[Yapılacak İş] Aşağıdaki seçilen metne göre dünyanın her yerinde sorunları tartışılan konuların hepsini sırala.

Öze dönüş: Kadın özgürlükçü, demokratik, ekolojik paradigma

img
ANKARA - Özgür toplumun insanın özüyle buluşturulmasıyla mümkün olabileceğini vurgulayan tutsak Elif Çetinbaş, "Yabancılaşma öze ihanettir. Kadın özgürlükçü, demokratik, ekolojik paradigma aynı zamanda 'öze dönüş' demektir" dedi. 
 
Dünyanın her yerinde kadınlara, halklara, inanç ve doğaya dair sorunlar tartışılıyor. İçerisinde bulunduğu krizli hali restorasyon ve savaşlarla aşmaya çalışan kapitalist modernite ve ulus devletin büyütüp, derinleştirdiği bu sorunlar kanayan yaraya dönüşüyor. Ortadoğu, Asya ve Afrika ekseninde yoğunlaşan savaşlar nedeniyle bölgelerde istikrarsızlık derinleşiyor. Dünyanın birçok yerinde ezilen ve sömürülen kesimlerin, tüm bu sorunların çözümüne ilişkin “parçalı” mücadeleleri de sürüyor. PKK Lideri Abdullah Öcalan ise Kurdistan ve Ortadoğu başta olmak üzere dünyadaki tüm krizlere “Kadın özgürlükçü, ekolojik ve demokratik paradigma” ile bütünlüklü bir bakış getirip, var olan sisteme bir alternatif ve çözüm sunuyor. Uzun yıllardır Sincan Kadın Cezaevi’nde tutulan kadın tutsaklar, söz konusu paradigmaya dair sorularımızı yanıtladı.

[Toplanan Veriler]
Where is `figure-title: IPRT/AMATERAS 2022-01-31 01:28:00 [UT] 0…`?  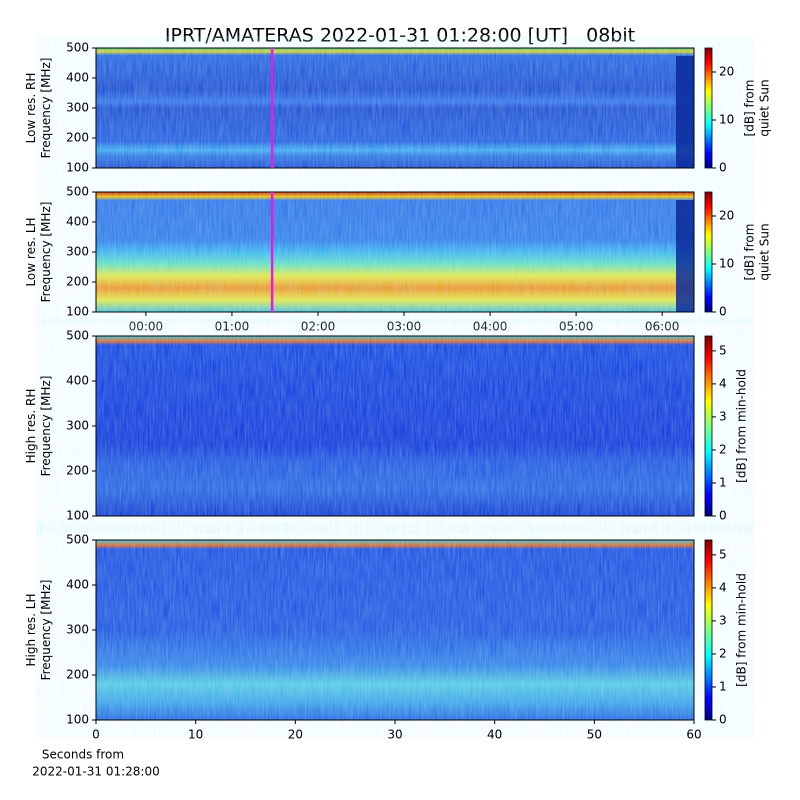 figure-title: IPRT/AMATERAS 2022-01-31 01:28:00 [UT] 0… is located at coordinates (400, 36).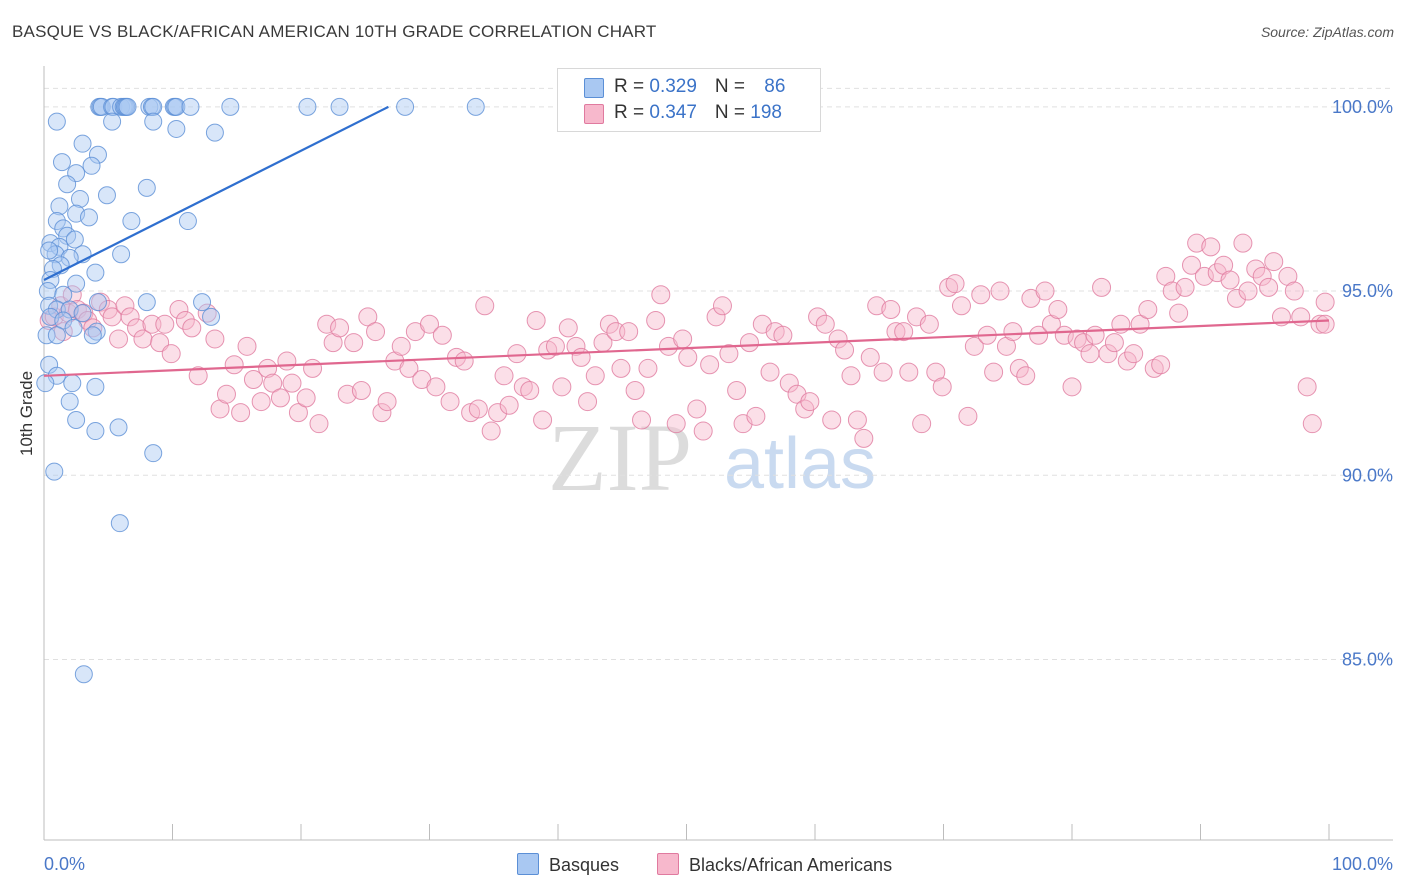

[Sorunun Çözümü]
- Kadınlar
- Halklar
- İnanç
- Doğa